SQL 2005: Error 15401 - Windows NT user or **group** not found RRS feed

  • Question

  • Hello,

    I have a fresh install of Windows Server 2008 R2 x64 Standard Edition and SQL Server 2005 x64 on top of that, with Service Pack 3. This server, SERV, is in DOMAINA which trusts (one-way) DOMAINB.

    When I try to create a login for a group in my domain, I get the following error:
    Msg 15401, Level 11, State 1, Procedure sp_grantlogin, Line 49
    Windows NT user or group 'DOMAINA\groupname' not found. Check the name again.

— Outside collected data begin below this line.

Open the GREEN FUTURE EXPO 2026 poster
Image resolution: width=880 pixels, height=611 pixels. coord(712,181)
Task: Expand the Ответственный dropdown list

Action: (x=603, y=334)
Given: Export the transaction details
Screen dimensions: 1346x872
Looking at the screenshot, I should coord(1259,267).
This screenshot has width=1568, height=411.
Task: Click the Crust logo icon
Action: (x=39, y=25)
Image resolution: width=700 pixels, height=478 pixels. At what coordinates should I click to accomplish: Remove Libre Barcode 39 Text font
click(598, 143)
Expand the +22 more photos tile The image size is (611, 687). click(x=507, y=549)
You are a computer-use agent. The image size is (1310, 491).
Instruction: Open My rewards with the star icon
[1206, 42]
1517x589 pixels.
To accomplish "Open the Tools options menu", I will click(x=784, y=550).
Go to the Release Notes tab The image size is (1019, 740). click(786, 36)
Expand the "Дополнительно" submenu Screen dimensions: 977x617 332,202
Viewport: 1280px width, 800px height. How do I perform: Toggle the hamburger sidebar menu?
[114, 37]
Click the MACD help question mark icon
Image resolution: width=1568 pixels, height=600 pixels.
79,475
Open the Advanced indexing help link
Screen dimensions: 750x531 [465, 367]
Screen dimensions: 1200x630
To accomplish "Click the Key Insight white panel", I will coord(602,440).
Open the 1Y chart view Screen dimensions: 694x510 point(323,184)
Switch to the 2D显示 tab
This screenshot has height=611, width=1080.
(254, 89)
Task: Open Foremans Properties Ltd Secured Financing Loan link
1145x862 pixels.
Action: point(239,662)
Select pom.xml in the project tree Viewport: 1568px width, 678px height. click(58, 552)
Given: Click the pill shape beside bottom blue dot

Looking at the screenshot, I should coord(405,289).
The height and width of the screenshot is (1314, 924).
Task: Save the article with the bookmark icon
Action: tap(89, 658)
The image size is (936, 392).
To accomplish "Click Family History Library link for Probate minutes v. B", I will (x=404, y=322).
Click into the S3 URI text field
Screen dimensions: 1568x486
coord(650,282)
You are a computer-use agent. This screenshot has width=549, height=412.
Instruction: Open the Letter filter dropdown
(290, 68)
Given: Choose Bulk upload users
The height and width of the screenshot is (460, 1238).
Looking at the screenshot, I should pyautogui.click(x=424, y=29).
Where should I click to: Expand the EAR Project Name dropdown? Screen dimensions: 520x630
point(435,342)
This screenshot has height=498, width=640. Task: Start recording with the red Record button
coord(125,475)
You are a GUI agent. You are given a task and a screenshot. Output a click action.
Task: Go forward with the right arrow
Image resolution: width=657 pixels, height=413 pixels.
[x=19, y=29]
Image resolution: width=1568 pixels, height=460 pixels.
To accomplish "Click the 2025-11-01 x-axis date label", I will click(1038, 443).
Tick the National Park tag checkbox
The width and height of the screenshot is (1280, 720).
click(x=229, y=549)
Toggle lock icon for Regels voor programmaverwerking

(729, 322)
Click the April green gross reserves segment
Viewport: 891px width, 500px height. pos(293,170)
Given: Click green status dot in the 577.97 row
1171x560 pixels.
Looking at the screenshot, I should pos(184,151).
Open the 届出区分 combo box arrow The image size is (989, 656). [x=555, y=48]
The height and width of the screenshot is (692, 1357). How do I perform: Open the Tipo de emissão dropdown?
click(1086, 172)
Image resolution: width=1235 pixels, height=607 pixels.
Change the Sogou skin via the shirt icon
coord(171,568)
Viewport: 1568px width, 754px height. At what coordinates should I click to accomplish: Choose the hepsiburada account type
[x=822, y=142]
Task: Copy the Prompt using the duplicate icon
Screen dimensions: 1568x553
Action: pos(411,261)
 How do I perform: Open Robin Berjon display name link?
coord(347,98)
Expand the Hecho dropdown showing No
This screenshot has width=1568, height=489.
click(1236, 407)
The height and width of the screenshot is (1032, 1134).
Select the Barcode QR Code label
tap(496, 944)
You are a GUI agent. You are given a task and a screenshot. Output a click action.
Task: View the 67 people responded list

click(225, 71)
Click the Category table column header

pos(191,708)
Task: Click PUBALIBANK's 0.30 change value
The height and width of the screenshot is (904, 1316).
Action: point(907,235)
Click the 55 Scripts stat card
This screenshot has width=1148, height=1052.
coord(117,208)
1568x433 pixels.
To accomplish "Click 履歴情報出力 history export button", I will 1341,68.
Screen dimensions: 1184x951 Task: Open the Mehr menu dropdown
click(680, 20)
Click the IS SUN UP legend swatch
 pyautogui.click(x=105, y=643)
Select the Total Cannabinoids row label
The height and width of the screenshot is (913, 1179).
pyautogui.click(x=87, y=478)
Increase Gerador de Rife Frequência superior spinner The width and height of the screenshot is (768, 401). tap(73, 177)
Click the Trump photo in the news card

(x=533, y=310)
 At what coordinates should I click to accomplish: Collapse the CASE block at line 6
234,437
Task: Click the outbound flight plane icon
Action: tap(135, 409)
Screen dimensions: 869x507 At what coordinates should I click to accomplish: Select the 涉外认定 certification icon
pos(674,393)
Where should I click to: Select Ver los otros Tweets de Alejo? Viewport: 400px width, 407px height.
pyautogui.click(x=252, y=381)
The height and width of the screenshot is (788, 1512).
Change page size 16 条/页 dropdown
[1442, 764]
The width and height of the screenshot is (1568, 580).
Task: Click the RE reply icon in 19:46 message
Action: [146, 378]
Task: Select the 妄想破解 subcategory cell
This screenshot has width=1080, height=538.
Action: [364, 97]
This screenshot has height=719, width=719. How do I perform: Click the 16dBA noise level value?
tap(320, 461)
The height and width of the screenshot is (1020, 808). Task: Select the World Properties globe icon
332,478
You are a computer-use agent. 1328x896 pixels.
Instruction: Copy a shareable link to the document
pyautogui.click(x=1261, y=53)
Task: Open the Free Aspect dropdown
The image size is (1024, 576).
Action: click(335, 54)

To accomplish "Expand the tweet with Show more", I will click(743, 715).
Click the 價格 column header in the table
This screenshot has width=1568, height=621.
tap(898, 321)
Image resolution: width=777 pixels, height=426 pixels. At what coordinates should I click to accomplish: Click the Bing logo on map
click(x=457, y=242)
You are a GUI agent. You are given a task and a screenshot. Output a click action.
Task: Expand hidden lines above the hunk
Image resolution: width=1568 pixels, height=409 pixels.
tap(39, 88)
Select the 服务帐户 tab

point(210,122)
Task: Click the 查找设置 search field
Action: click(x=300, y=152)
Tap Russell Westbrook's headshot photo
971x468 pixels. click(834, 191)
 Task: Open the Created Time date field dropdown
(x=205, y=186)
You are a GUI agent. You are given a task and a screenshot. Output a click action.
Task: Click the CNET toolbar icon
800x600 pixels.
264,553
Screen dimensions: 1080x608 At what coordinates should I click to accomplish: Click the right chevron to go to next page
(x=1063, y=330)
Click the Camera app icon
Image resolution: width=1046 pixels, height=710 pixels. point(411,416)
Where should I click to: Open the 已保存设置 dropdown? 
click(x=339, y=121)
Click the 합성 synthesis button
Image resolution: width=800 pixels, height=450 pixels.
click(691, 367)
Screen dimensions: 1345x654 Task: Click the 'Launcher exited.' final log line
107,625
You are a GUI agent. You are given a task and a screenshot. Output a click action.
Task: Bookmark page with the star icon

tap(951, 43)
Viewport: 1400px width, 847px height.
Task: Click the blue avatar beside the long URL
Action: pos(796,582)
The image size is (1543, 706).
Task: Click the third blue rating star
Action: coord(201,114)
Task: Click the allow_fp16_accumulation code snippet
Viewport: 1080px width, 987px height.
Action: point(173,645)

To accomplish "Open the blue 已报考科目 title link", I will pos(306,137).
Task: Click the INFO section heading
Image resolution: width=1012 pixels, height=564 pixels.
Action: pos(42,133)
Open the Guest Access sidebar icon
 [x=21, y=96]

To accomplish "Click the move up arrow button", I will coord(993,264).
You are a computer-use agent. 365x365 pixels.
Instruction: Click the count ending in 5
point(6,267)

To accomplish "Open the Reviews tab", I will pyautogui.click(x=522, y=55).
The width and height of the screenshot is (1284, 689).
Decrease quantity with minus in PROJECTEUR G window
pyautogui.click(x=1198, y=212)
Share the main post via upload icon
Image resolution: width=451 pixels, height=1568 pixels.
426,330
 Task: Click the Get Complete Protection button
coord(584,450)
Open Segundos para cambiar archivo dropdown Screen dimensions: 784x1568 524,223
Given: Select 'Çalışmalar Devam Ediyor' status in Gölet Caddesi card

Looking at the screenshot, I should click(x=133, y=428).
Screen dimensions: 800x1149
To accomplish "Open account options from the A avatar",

    I get the same error whether using "create login [domaina\groupname] from widnows", "sp_grantlogin [domaina\groupname]" or Manangement Studio.
    This happens ONLY for groups , both in DOMAINA and DOMAINB domains. I can add individual users from both A and B and local computer. For local computer groups: I can add default Windows groups (like Users, Guests, Event Log Readers) by [BUILTIN\Event Log Readers], etc. but not by SERV\Event Log Readers; for custom created group MyLocal it's the other way around: I can via SERV\MyLocal but not via BUILTIN\MyLocal.

    If I add a domain group from either DOMAINA or DOMAINB to a local group, whether my own or builtin, I can login to SQL Server remotely using creditentials of a user who belongs to that group (user DOMAINB\ux belongs to DOMAINB\group and DOMAINB\group to SERV\MyLocal). After sp_grantlogin [serv\mylocal] of course.

    Another server in the same domain, running Windows Server 2003 R2 with SQL Server 2005 (9.0.3042, 32 bit edition) does not suffer from the same issue.

    I suppose I could work around this by creating local groups and adding my domain groups to them but I do not like this solution for so many reasons. Any ideas? I even reinstalled Windows and SQL Server from scratch as I thought it'd help, it didn't though.

    Thursday, August 20, 2009 12:39 PM


All replies

  • Open a support case on the issue.  It looks like a specific configuration issue on your Windows 2008 installation.  It should resolve groups and users equally.  It isn't SQL Server doing the resolution, it is Windows performing that task and returning an error to SQL Server, which SQL Server then just bubbles up to you.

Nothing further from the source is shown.